Tougher Anti-Metal Theft Law Reflects Costly Damage To Property And Risk To Public Safety

February 03, 2012

A new anti-metal theft law, authored by Assemblymember Wilmer Amina Carter, D-Rialto, stiffens penalties for a crime that's epidemic and makes the punishment more reflective of the millions of dollars in damage caused to property when copper wiring is stolen.

Due to the increasing value of metal, more and more thieves are stealing copper wiring from construction sites, digging up underground telecommunication wires and cutting wires at utility stations, said Carter, a Rialto Democrat whose measure,  AB-316,  went into effect on Jan.1.

The damage to property and the risk to public safety can be much greater than the value of the metal lost, Carter said.

Assemblymember Carter's legislation combats metal theft by classifying stolen copper materials exceeding a value of $950 as Grand Theft, which carries the harshest penalty possible.
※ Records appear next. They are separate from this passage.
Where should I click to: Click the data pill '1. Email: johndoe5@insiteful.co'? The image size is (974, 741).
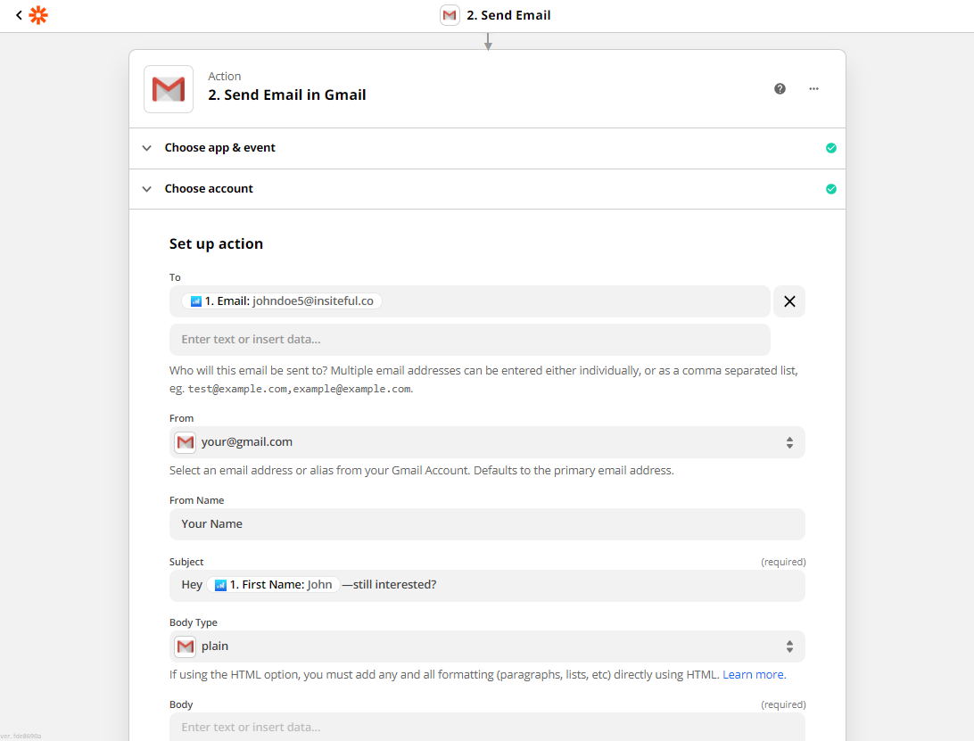tap(280, 301)
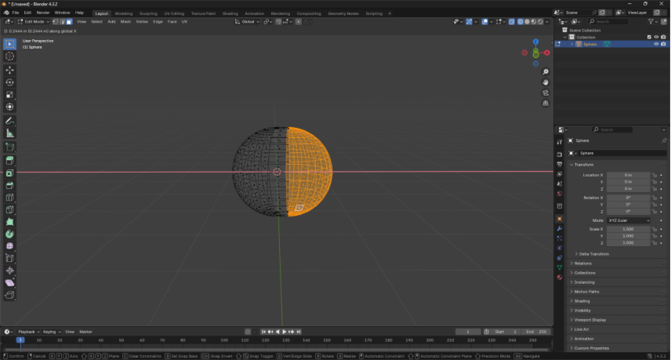
Task: Click the hand-shaped Pan view icon
Action: (546, 82)
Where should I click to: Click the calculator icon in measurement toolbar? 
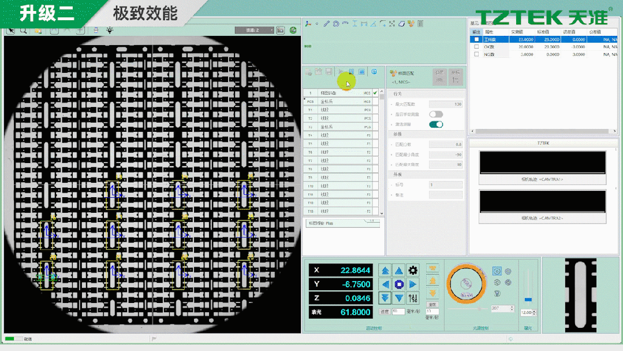tap(420, 24)
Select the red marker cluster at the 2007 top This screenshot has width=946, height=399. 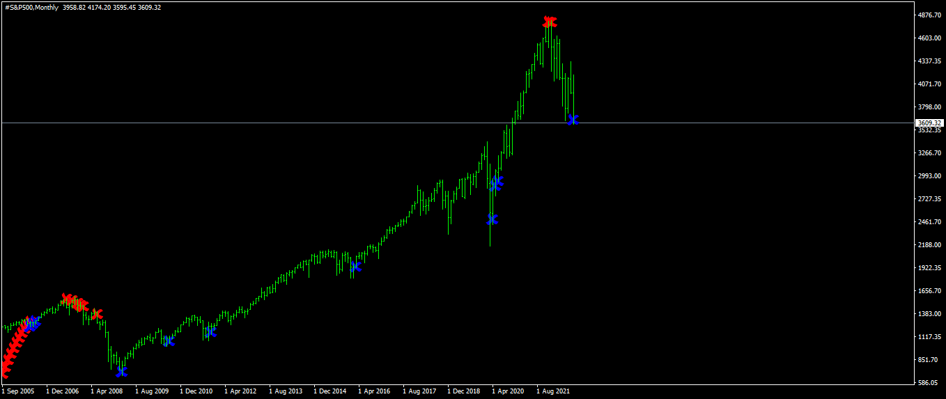click(75, 302)
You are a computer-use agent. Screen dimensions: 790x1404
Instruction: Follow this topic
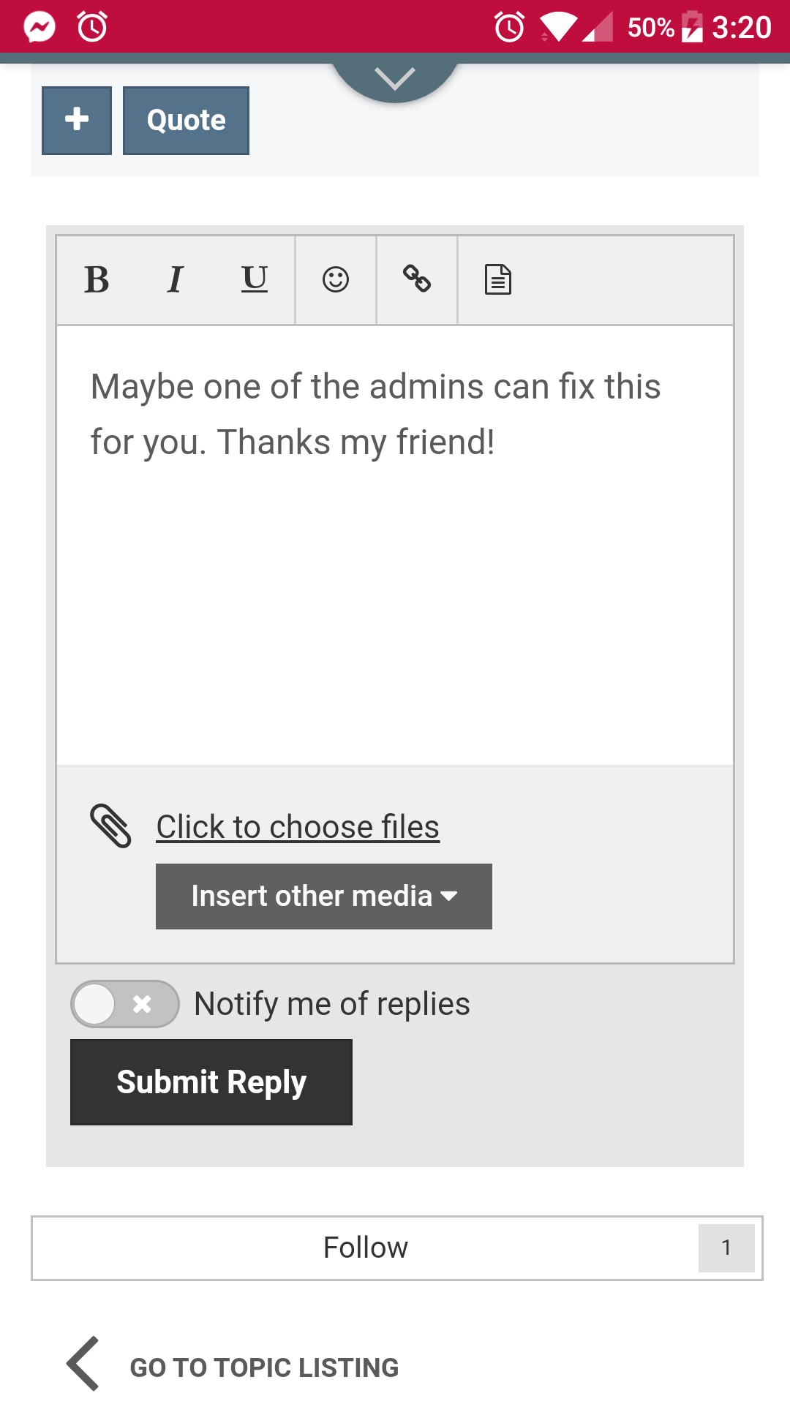click(x=366, y=1248)
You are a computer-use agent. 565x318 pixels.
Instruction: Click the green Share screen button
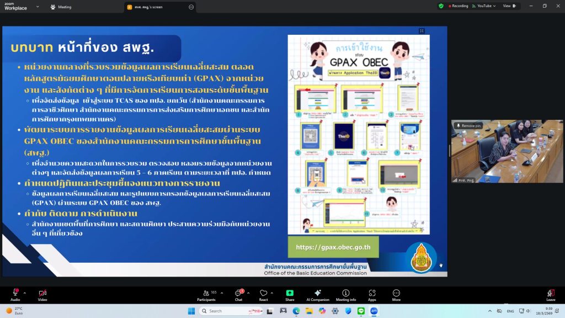290,293
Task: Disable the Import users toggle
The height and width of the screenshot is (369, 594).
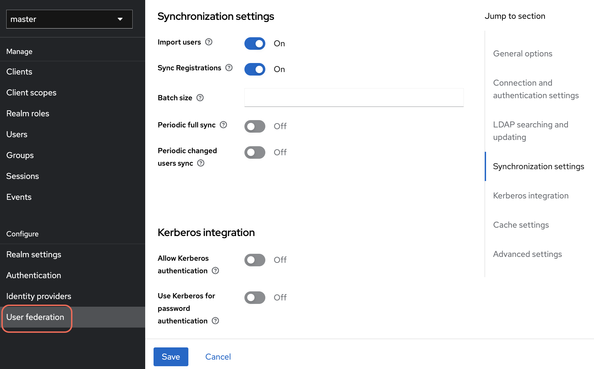Action: tap(255, 44)
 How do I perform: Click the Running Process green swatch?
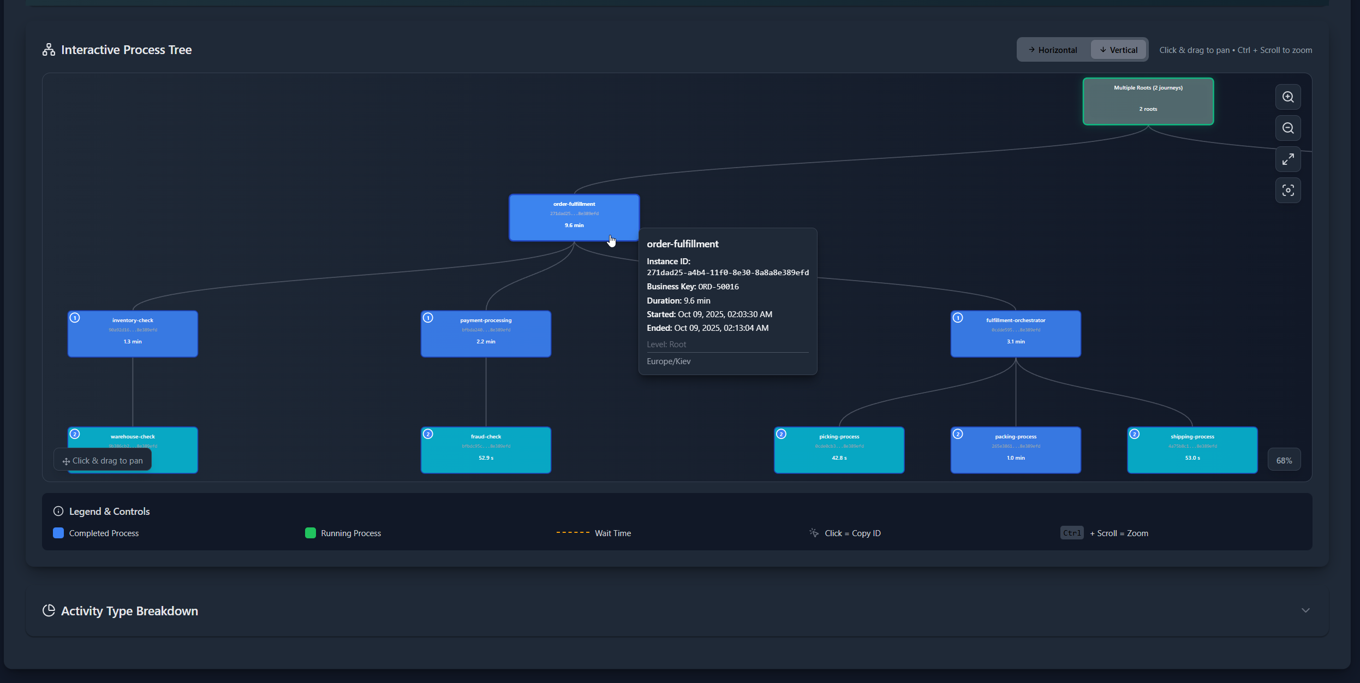point(311,533)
The new crime carries a fine of up to $10,000 and a maximum of three years in state prison.

This very important law is helping to deter these thefts by increasing the penalty, said Lieutenant Barbara Ferguson, Legislative Liaison for the San Bernardino County Sheriff's Department. Metal theft accounts for one-third of all property crimes in San Bernardino County.

If charged as a misdemeanor, the fine increases from $1,000 to $2,500 with the possibility of up to a year in prison. In addition to fines, those found in violation are now responsible for paying the amount of damages and any economic loss to the victim.

In Assemblymember Carter's 62nd District, a theft of wire from a utility site caused an outage that left 25,000 residences without power in sweltering August heat.

Now that these new penalties are in place, my  hope is that thieves will think twice before they steal from our farmers, schools, churches, business owners, utilities and California taxpayers, Ms. Carter said.